A block of mass 2kg and 6kg are connected by a massless string over a pulley in the shape of a solid disk having radius R=0.25m and mass 10kg.These blocks are allowed to move on a fixed wedge of angle 30$$\circ$$ the coefficient of kinetic friction block is 0.36. Find the acceleration of the blocks.

Hmm how do you solve questions that involve pulley? The second part of the question ask to find the tension in the string and the tension is different. Why is that so? Shouldn't the tension be same since the string is connected?

 

[Doc Al]

Hmm how do you solve questions that involve pulley?
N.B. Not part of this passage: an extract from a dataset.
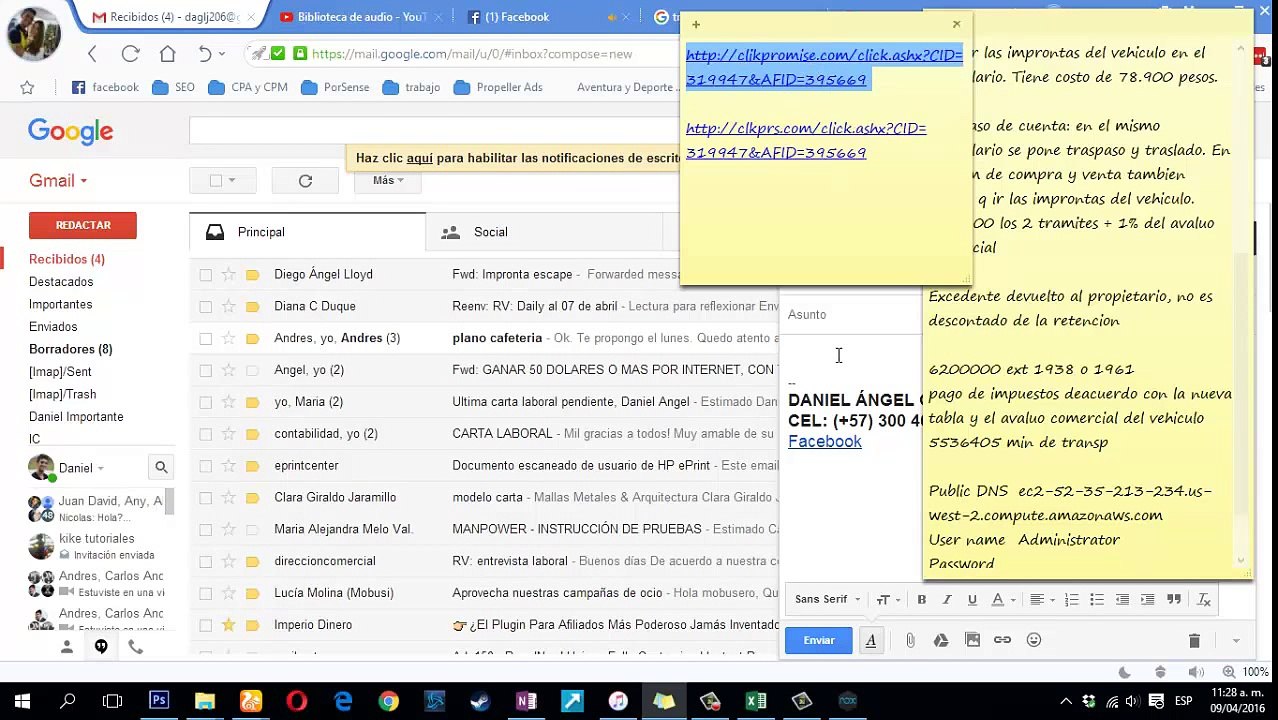Tick the checkbox for Diego Ángel Lloyd email

[205, 275]
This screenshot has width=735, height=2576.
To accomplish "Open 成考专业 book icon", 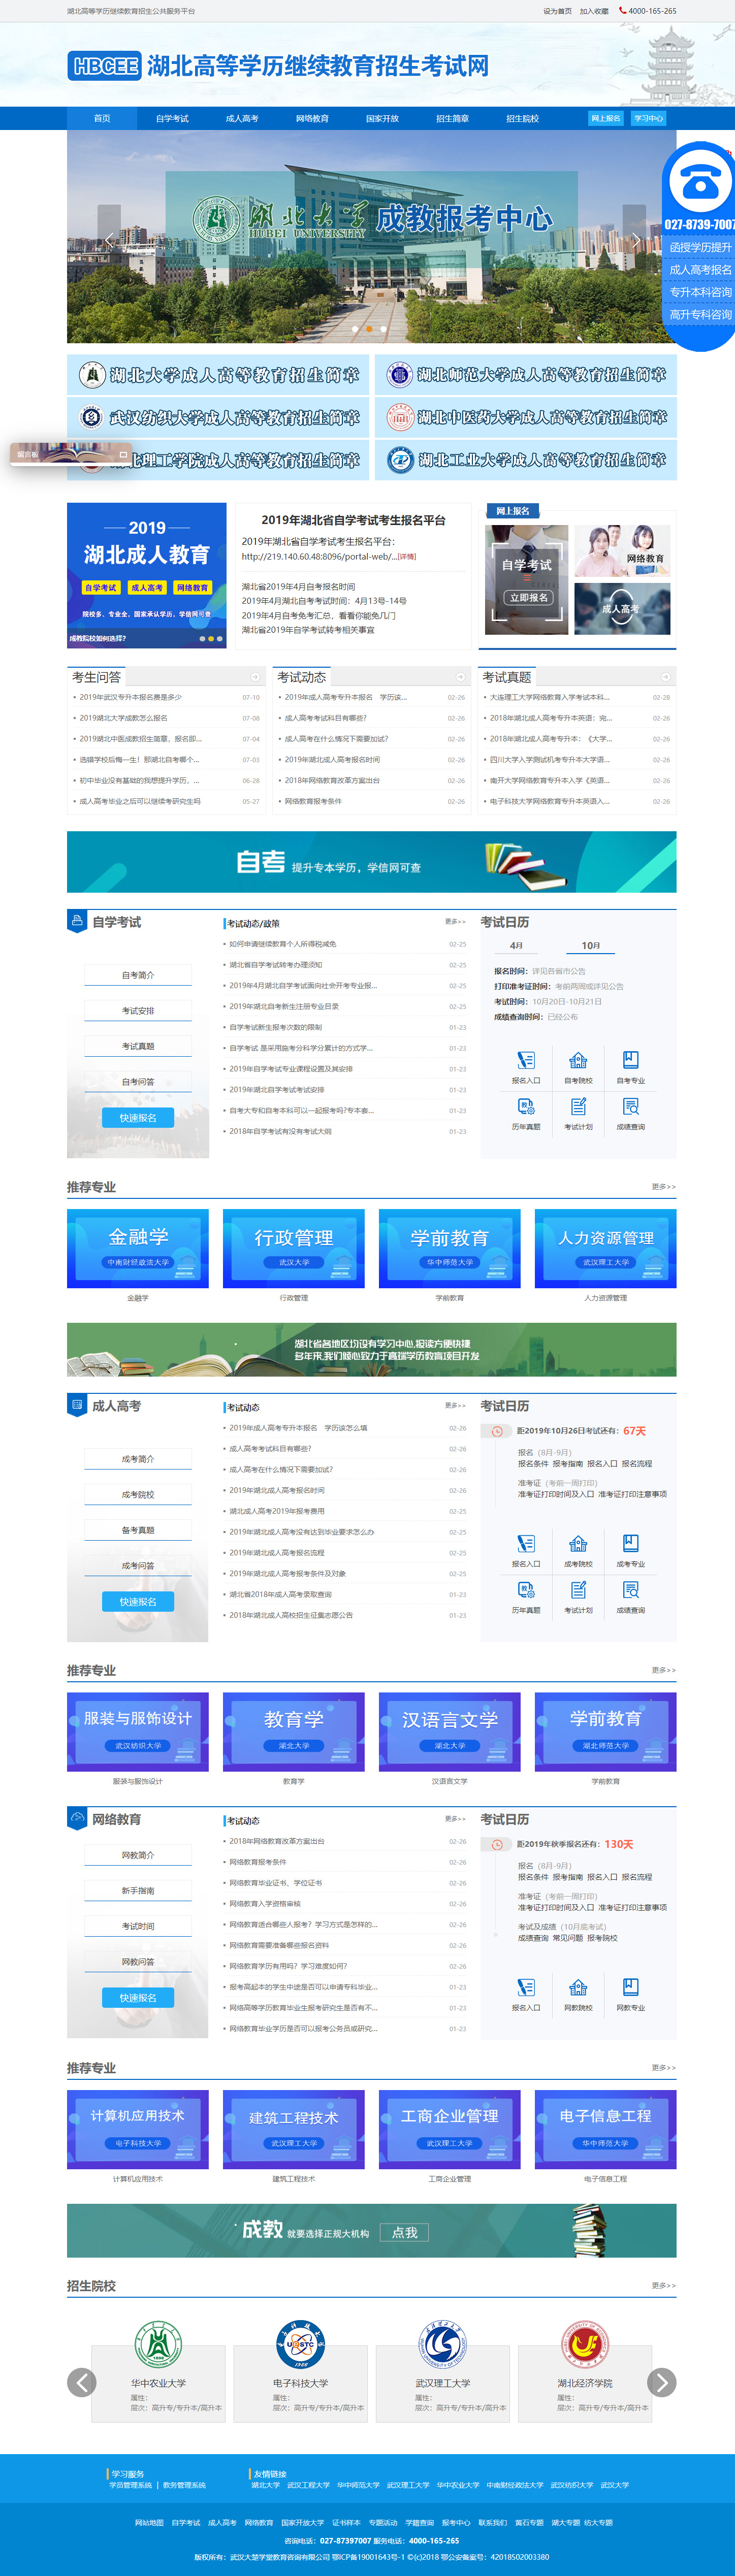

In addition to your force equations for each mass, you'll need a torque equation for the pulley.

The second part of the question ask to find the tension in the string and the tension is different. Why is that so? Shouldn't the tension be same since the string is connected?
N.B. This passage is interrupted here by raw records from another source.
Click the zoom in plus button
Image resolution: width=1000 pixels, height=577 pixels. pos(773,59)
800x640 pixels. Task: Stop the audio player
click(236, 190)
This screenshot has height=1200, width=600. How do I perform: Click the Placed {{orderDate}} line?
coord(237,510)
The tension would be the same throughout the string if the pulley were massless, but since the pulley has mass the tension on either side of the pulley will be different. (If the tension was the same, there would be no net torque to accelerate the pulley.)

 

[semc]

So if the blocks keep sliding to a point whereby the acceleration is zero then the tension will be the same? Thanks doc

 

[Doc Al]

So if the blocks keep sliding to a point whereby the acceleration is zero then the tension will be the same?

I'm not quite sure what you mean. As the blocks slide, the acceleration remains constant. (Until one of the blocks slams into something, of course.)

 

[semc]

I mean will there be a point where the net force acting on the blocks are zero so the tension will be the same?

 

[Doc Al]

I mean will there be a point where the net force acting on the blocks are zero so the tension will be the same?

No. The net force and the resulting acceleration is determined by the masses and the angle of the incline. By setting up and solving your force equations (from Newton's 2nd law) you'll be able to determine the acceleration. For a given set of conditions, the acceleration is constant.